A template for data protection impact assessment (DPIA) to preserve research data was produced for the use of the partner organizations of the Digital Preservation Service for Research Data. The template can be used to perform the assessment for preservation of research data. It was created during a use case of DPIA for digital preservation of research data. The template’s purpose is to help data controller to assess data protection impact to preservation of research data.

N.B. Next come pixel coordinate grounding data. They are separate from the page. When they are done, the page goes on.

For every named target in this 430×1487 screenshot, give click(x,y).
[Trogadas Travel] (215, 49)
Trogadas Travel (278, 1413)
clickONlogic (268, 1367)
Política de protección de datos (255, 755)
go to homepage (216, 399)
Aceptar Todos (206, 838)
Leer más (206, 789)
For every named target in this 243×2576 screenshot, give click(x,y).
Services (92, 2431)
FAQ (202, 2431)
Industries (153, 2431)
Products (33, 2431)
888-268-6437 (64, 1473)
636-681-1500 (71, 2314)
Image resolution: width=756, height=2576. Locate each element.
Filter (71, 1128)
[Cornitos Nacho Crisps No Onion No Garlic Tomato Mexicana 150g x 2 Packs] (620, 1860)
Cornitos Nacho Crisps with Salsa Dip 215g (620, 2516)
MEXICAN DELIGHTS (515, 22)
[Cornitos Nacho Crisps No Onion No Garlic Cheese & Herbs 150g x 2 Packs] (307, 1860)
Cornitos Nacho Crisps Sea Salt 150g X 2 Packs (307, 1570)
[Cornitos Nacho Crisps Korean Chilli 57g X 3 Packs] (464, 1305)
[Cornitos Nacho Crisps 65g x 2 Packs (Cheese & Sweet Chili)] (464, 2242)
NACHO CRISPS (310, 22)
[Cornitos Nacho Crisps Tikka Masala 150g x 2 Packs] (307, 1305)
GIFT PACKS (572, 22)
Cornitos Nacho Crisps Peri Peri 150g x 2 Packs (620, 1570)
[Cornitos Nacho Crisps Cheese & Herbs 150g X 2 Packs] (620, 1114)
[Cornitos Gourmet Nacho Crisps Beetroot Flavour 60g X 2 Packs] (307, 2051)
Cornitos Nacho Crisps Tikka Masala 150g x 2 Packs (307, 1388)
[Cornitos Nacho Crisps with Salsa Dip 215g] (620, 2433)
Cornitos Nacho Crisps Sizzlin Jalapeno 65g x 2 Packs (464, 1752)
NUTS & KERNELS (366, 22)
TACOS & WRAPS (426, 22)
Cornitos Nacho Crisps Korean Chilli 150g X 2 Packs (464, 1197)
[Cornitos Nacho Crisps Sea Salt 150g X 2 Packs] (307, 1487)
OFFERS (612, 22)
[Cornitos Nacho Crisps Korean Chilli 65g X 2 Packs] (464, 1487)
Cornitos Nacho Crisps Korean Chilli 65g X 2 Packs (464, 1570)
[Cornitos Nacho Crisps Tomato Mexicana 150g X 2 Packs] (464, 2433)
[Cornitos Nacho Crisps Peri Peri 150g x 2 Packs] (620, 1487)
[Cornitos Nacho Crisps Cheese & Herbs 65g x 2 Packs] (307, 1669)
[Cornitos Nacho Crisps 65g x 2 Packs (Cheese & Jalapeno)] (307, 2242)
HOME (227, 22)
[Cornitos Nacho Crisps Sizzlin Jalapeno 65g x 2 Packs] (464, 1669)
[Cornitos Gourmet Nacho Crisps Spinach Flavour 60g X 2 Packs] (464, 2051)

During the year, the Enterprise Architecture of the National Digital Preservation Services was drafted. The enterprise architecture document will be published at the beginning of 2023 and it will update and specify the enterprise architecture of the National Digital Library and the reference architecture of open science and research on the parts of digital preservation. The architecture was produced in accordance with the guidance of the Ministry of Education and Culture and the hearing of the digital preservation collaboration group. The aim of the enterprise architecture is to describe the principles of the national DPS, the services offered to partner organizations and the factors that guide operation, to support the development of the DPS, and to help combine the needs of the partner organizations and the goals and production of the DPS.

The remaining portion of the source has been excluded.